In 2012, Oracle co-founder Larry Ellison acquired 98% of Lānaʻi, a rural island off Maui known for its rural, upcountry vibe (there’s only about 30 miles of paved roads) and its two Four Seasons–operated hotels: the 213-room Four Seasons Lānaʻi and the 96-room, wellness-focused Sensei Lānaʻi. The latter, created in partnership with Ellison’s own hospitality brand, Sensei, is powered by the cutting-edge research of renowned oncologist and professor Dr. David Agus, whose philosophy centers on three pillars: Move, Rest, and Nourish.

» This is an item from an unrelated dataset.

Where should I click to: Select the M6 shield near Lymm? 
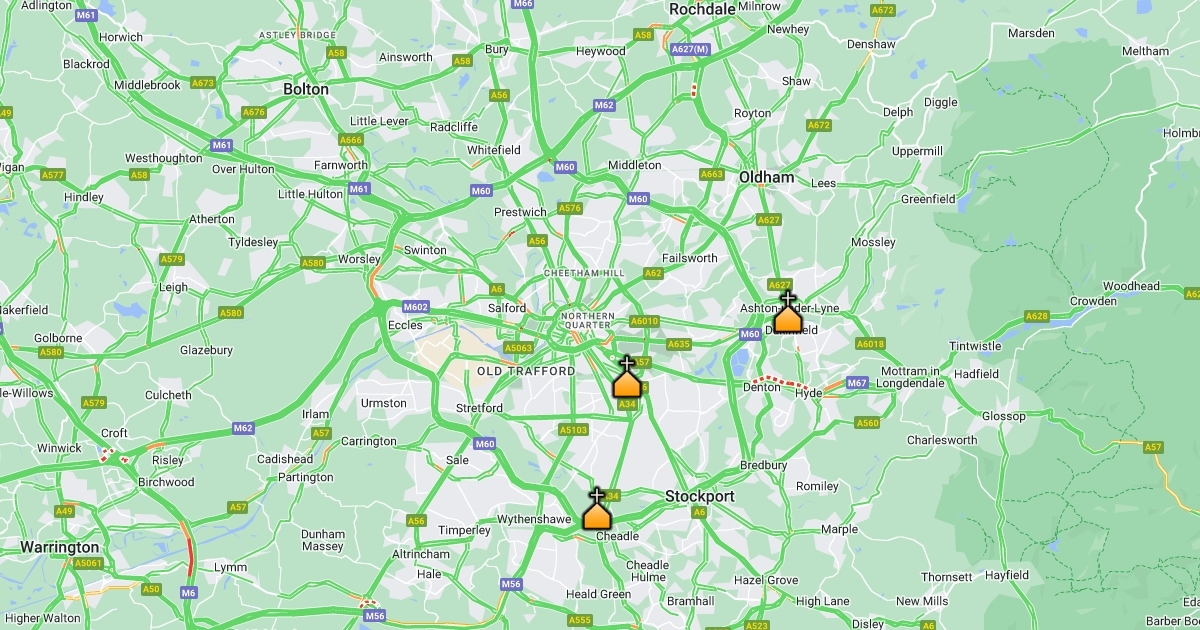coord(189,593)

Surrounded by pine-covered mountains and blending Hawaiian and Japanese design influences, this adults-only retreat is conceived as a distraction-free sanctuary—a place to disappear for a few days and focus wholly on your health. “I stayed at both Four Seasons’ properties when I visited Lanai a few years ago; my time at both, but especially at Sensei, felt like a reverie,” shopping director Talia Abbas shares. “An oasis in every sense of the word, you feel the weight of the world lifted off your shoulders surrounded by the lush greenery and the serene mountain air.”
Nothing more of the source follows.